Никто не видел, чтобы он заводил с кем-либо знакомство или просто вступил бы с кем-нибудь в разговор. Никому не поверял он своих планов. Но за что бы он ни взялся, золото, казалось, само текло к нему. Он пускался во все новые и новые рискованные предприятия, которые вроде бы доступны были каждому — только руку протянуть. Но, как ни странно, другие лишь тогда замечали выгодные возможности, когда Тимар уже завладевал инициативой. Он не успокаивался ни на минуту: его никогда нельзя было застать на месте, всю жизнь свою проводил он в разъездах, то его видели — здесь, то — там. Удивление вызывало лишь то, что основным его местожительством по-прежнему оставался старый Комаром. В самом деле, почему бы ему не переселиться в Вену? Для чего такому богатому человеку держать главную контору в несоответствующем его размаху торговом городе? (Хотя в ту пору Комаром был уже важным центром.)
Но сам-то Тимар прекрасно знал, что его удерживает здесь. Он знал, почему живет в городе, где каждый купец — его смертельный враг, где, проезжая мимо раскрытых дверей кофейни Бразовича, он то и дело слышит вдогонку: «Чтоб тебе шею свернуть!» Он поклялся, что этот ненавистный ему дом рано или поздно станет его собственностью и попадет к нему в руки вместе со всеми его обитателями. Вот что удерживало Тимара в Комароме даже тогда, когда он стал ворочать миллионами, А в городе этом его звали не иначе как просто «Тимар», с трудом привыкая к новому дворянскому титулу «Леветинци».
И тем не менее Тимар сумел прибавить к своему благородному титулу еще и благородные дела. Он основал больницу для бедных, учредил стипендии в протестантском училище, подарил церкви вместо серебряной чаши золотую, двери своего дома всегда держал открытыми для бедняков — по пятницам у его дома выстраивалась длинная очередь нищих, пришедших получить свой медный талер — самую большую по размеру монету на свете. В довершение всего Тимар прославился тем, что назначил ежегодную пенсию всем вдовам погибших на Дунае речников и взял на себя опеку над сиротами. Истинно золотой человек!

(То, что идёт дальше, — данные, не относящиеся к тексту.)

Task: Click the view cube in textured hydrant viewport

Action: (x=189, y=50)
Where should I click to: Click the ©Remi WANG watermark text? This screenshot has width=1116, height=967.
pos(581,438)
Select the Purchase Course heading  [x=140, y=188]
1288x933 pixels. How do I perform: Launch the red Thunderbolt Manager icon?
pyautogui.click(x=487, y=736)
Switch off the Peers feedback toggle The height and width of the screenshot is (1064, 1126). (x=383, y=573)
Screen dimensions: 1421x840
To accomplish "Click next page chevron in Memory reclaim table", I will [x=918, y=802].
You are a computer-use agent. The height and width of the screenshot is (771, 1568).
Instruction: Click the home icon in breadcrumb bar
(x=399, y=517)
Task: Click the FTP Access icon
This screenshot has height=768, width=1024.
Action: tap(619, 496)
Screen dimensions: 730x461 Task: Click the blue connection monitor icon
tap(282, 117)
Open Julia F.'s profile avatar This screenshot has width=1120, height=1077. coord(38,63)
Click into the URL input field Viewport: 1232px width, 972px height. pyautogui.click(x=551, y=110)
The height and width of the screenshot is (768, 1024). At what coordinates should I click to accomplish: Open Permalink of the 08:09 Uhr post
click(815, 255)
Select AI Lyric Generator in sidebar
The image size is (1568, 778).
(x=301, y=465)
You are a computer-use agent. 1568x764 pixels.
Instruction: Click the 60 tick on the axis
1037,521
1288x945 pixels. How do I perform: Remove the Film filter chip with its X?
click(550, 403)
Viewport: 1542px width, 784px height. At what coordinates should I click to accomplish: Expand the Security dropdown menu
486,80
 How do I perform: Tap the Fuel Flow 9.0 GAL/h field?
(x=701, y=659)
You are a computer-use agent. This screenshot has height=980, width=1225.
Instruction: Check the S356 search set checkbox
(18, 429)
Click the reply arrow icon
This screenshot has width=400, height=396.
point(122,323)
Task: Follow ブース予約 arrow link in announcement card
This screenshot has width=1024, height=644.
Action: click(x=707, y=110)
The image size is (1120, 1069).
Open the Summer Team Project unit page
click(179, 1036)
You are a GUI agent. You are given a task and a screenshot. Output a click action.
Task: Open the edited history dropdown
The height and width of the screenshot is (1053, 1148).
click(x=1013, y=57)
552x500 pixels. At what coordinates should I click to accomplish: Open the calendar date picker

И лишь один голос неустанно твердил ему: «Все это обман, все это нечестно!» То был голос его совести.
Милая шутка
После обеда г-н Бразович, как обычно немилосердно дымя чубуком, отправился пить кофе в будуар своей супруги.
Качука, сидя за столиком, мило беседовал с Аталией, а г-жа Зофия пристроилась сбоку, делая вид, что занята шитьем. (Уже целый год здесь стояли пяльцы и были разложены вышивки, дабы все гости видели, что в доме готовят приданое.)
Офицер инженерной службы, казалось, совсем перебрался в этот дом: он являлся сюда еще до полудня, оставался обедать и лишь поздно вечером уходил к себе ночевать.
По-видимому, фортификационные сооружения в Комароме находились в таком образцовом состоянии, что господин военный инженер мог дни напролет проводить со своей невестой.
Но зато собственные свои позиции г-н Качука явно сдавал одну за другой. Уже недалек был тот день, когда он должен был капитулировать перед натиском противника и жениться. Защищался он храбро, подобно Зрини. Выбитый из редутов, он укрылся за крепостными стенами и там продолжал оборону. То и дело он находил все новый и новый предлог, чтобы еще немного отложить день свадьбы. Но вот отгремела и последняя канонада — снаряды осаждающих были израсходованы: уже отдан под брачный залог дом Бразовичей, найдена и квартира для молодой четы, молодой офицер произведен в капитаны — последнее условие, последний патрон осажденного, — теперь ему не оставалось ничего другого, как сдаться на милость победителей и встать под венец с красивой и богатой невестой.
Но с каждым днем сам хозяин дома г-н Бразович становился все более раздражительным, особенно в те минуты, когда, сидя в обществе дам за послеобеденным кофе, он жадно сосал свой чубук. Казалось, вместе с клубами дыма он вдыхал в себя яд, отравлявший его существование. Этим ядом был Тимар.